HQC-NBV: A Hybrid Quantum-Classical View Planning Approach
Xiaotong Yu, Chang Wen Chen
TL;DR
HQC-NBV presents a hybrid quantum-classical framework for Next-Best-View planning in unknown environments, encoding viewpoint decisions into a 10-qubit Hamiltonian and optimizing with a variational circuit featuring bidirectional entanglement. The approach combines a multi-term cost Hamiltonian, a parameter-centric ansatz, and an SPSA-optimized VQE pipeline to achieve higher exploration efficiency than classical NBV methods. Empirical results across varied scenes show substantial improvements in coverage and path efficiency, with quantum components (entanglement structure and coherence terms) playing a key role.
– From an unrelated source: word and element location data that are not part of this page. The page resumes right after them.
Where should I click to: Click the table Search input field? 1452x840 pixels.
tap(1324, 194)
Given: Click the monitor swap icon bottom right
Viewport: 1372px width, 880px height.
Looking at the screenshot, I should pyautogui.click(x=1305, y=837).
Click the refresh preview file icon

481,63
The work demonstrates compatibility with NISQ devices and offers a paradigm for integrating quantum variational methods into robotic perception tasks.
Abstract
Efficient view planning is a fundamental challenge in computer vision and robotic perception, critical for tasks ranging from search and rescue operations to autonomous navigation. While classical approaches, including sampling-based and deterministic methods, have shown promise in planning camera viewpoints for scene exploration, they often struggle with computational scalability and solution optimality in complex settings. This study introduces HQC-NBV, a hybrid quantum-classical framework for view planning that leverages quantum properties to efficiently explore the parameter space while maintaining robustness and scalability. We propose a specific Hamiltonian formulation with multi-component cost terms and a parameter-centric variational ansatz with bidirectional alternating entanglement patterns that capture the hierarchical dependencies between viewpoint parameters. Comprehensive experiments demonstrate that quantum-specific components provide measurable performance advantages. Compared to the classical methods, our approach achieves up to 49.2% higher exploration efficiency across diverse environments. Our analysis of entanglement architecture and coherence-preserving terms provides insights into the mechanisms of quantum advantage in robotic exploration tasks. This work represents a significant advancement in integrating quantum computing into robotic perception systems, offering a paradigm-shifting solution for various robot vision tasks.